If you believe you have found a security vulnerability in BloxOS, please report it privately. Do not open a public GitHub issue.

Send a description of the issue, reproduction steps, and any proof-of-concept to bokiko@users.noreply.github.com, or use GitHub's private vulnerability reporting on this repository.

You can expect:

• An acknowledgement within 5 business days.
• A reply with our assessment and intended fix timeline within 15 business days.
• Public disclosure (advisory + patched release) coordinated with you once a fix is available.

Only the current main branch receives security fixes.

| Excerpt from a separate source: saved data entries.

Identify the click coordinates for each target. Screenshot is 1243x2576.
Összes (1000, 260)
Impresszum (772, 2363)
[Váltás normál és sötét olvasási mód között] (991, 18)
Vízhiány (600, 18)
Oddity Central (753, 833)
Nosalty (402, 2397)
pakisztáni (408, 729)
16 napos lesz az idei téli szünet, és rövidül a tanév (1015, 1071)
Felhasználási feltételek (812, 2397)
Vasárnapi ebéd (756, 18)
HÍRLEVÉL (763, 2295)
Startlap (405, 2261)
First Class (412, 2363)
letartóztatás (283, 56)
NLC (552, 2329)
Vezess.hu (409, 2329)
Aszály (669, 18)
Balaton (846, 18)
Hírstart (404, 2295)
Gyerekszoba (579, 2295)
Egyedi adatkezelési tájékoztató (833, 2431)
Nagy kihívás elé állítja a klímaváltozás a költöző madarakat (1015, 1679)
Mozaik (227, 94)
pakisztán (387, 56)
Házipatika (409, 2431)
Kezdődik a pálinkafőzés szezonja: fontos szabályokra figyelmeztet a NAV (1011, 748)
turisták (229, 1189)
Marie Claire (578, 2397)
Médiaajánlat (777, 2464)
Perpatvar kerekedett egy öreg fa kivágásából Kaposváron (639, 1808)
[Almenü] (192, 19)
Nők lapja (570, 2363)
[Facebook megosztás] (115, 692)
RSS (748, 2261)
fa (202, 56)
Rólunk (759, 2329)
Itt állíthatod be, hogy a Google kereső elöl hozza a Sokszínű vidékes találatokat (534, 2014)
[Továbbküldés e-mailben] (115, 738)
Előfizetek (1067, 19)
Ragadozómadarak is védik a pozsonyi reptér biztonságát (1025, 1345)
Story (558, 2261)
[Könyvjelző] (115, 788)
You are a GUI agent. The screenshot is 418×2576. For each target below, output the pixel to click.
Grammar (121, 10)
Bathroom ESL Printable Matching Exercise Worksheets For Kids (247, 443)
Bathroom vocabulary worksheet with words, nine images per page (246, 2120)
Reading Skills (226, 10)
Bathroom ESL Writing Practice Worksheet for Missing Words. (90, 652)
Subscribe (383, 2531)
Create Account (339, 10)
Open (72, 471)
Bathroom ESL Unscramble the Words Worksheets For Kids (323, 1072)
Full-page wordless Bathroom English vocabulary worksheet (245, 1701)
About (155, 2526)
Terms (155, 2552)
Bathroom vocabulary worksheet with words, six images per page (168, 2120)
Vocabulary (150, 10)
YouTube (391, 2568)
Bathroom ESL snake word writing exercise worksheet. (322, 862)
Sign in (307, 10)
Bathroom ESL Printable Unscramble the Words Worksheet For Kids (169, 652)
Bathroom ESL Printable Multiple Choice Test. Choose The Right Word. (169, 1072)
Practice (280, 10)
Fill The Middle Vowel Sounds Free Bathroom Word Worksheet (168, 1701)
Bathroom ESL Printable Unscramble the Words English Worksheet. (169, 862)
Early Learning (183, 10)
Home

There are no long-term-support branches yet.

In scope:

• The hub HTTP/WebSocket API (hub/).
• The agent binary and its installer (agent/, scripts/install.sh, scripts/install.ps1).
• The dashboard (dashboard/) when served by an unmodified hub.

Out of scope:

• Misconfigurations of operator-controlled infrastructure (Caddy reverse proxy, systemd unit overrides, third-party API endpoints).
• Vulnerabilities requiring a pre-compromised admin account or physical access to the hub host.

• Agents must authenticate with durable, per-machine secrets. Install tokens are single-use.
• Terminal sessions require a per-session PIN gate and produce an audit log.
• Database file permissions are enforced at 0600.
• Browser-side terminal tokens are short-lived (1-minute) and scoped to a single session ID.